This leaves decisions about safety thresholds for AVs in a difficult spot. A 2017 Rand Corp. study illustrated the consequences of an excessive safety threshold by simulating 500 possible future scenarios. In almost all scenarios, if we wait for AVs to be 90% (rather than 10%) safer than the average human driver, we risk failing to save thousands, if not hundreds of thousands, of lives in the long term that could be lost while we perfect AV technology.

However, what we show is that if regulators were to allow the broad deployment of 10%-safer AVs, psychological biases could interfere with large-scale adoption and thus prove to be a substantial public health hazard insofar as they prolong the era of relatively dangerous human driving.

A different message

Focusing the discussion too much on safety may be one of the problems.

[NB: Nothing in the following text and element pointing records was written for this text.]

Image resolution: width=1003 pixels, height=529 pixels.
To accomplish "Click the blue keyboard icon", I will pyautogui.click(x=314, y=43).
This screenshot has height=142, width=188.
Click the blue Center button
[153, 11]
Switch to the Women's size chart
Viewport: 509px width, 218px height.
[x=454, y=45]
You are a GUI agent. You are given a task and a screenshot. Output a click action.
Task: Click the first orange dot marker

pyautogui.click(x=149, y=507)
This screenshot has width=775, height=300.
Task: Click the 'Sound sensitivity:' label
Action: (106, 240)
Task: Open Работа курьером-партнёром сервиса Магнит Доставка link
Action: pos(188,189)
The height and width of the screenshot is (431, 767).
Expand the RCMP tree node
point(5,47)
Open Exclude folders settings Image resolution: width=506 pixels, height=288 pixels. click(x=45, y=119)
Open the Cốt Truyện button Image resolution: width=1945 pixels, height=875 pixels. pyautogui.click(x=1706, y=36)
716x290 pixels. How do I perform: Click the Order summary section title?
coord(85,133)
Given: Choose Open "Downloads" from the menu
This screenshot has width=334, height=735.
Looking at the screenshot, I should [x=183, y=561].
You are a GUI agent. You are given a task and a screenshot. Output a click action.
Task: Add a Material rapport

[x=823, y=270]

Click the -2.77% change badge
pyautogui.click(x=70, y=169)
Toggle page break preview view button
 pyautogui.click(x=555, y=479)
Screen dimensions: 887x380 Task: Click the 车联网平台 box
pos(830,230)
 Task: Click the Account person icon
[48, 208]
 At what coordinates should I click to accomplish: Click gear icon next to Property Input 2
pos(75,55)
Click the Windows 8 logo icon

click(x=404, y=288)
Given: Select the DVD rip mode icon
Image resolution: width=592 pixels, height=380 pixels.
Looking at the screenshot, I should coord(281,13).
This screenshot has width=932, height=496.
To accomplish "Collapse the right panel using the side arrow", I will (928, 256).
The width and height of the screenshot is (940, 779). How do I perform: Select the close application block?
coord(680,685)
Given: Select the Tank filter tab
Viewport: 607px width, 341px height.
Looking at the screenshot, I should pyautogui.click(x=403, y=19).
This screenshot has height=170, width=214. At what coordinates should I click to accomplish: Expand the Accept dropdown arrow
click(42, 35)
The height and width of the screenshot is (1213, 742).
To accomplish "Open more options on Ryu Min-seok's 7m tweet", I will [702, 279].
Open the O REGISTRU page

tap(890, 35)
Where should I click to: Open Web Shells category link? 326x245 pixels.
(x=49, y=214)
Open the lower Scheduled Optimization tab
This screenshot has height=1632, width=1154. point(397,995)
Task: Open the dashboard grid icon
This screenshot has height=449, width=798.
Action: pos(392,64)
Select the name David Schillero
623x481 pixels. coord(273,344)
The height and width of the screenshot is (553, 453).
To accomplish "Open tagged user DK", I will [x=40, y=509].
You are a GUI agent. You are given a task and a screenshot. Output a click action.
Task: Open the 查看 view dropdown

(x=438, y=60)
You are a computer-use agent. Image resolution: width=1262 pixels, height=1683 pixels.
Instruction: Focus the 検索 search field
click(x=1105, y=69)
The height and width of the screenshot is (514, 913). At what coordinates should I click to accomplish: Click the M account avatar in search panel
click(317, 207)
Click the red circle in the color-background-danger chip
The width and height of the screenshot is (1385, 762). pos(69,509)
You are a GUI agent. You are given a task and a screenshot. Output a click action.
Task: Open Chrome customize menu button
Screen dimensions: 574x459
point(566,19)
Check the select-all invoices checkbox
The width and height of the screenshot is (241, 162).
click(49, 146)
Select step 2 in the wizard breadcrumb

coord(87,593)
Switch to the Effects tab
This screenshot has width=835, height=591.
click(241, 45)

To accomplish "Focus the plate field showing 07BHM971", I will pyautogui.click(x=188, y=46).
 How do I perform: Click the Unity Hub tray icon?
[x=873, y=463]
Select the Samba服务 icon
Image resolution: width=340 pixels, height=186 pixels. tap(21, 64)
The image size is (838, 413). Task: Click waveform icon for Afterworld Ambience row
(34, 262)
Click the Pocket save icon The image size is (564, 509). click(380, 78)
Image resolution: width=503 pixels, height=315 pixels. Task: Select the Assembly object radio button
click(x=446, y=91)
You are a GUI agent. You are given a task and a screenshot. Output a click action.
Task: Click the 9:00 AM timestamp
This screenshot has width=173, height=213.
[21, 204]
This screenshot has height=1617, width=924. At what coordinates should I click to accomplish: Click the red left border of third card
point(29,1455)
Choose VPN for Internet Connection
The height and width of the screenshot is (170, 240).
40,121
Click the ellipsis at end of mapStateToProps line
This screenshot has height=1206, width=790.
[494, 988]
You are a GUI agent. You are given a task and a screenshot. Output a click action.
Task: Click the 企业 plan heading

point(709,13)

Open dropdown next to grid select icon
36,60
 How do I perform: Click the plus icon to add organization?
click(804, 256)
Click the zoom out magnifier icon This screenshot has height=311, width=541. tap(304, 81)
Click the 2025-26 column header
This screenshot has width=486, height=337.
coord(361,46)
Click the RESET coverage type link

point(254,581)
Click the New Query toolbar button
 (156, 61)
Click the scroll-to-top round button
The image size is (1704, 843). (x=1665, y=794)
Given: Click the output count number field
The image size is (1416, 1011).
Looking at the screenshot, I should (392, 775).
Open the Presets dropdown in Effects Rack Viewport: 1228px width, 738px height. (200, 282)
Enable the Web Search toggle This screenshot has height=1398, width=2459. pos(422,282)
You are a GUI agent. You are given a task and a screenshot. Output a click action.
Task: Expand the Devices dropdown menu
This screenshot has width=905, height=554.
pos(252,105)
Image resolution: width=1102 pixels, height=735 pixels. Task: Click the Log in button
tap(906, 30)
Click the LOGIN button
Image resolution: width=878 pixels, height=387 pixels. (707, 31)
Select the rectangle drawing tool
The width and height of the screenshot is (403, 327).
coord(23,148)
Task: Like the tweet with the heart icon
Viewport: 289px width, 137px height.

Given their overconfident, algorithmically averse psychologies, consumers are unlikely to be won over by exaggerated promises about the safety benefits—especially as these promises sit uneasily alongside the mounting numbers of AV-involved crashes. Casting the purpose of AVs as products that increase safety (rather than, say, convenience) could even cause a backfire effect.

We mentioned just two psychological biases above, but there are others. People experience what theorists Jonathan Koehler and Andrew Gershoff have called “betrayal aversion.” When the primary function of a product is supposed to be safety, people are especially incensed when it causes harm. In one study, people awarded larger punitive damages when a house fire was caused by a smoke alarm (meant to keep you safe) than when it was caused by a refrigerator (meant to keep your milk cold). Betrayal aversion also explains the oversize reaction people have to the side effects of vaccines. In another study, participants preferred a vaccine with a 2% chance of being ineffective to a different vaccine with a 1% chance of being ineffective but also a 0.01% chance of causing harm itself.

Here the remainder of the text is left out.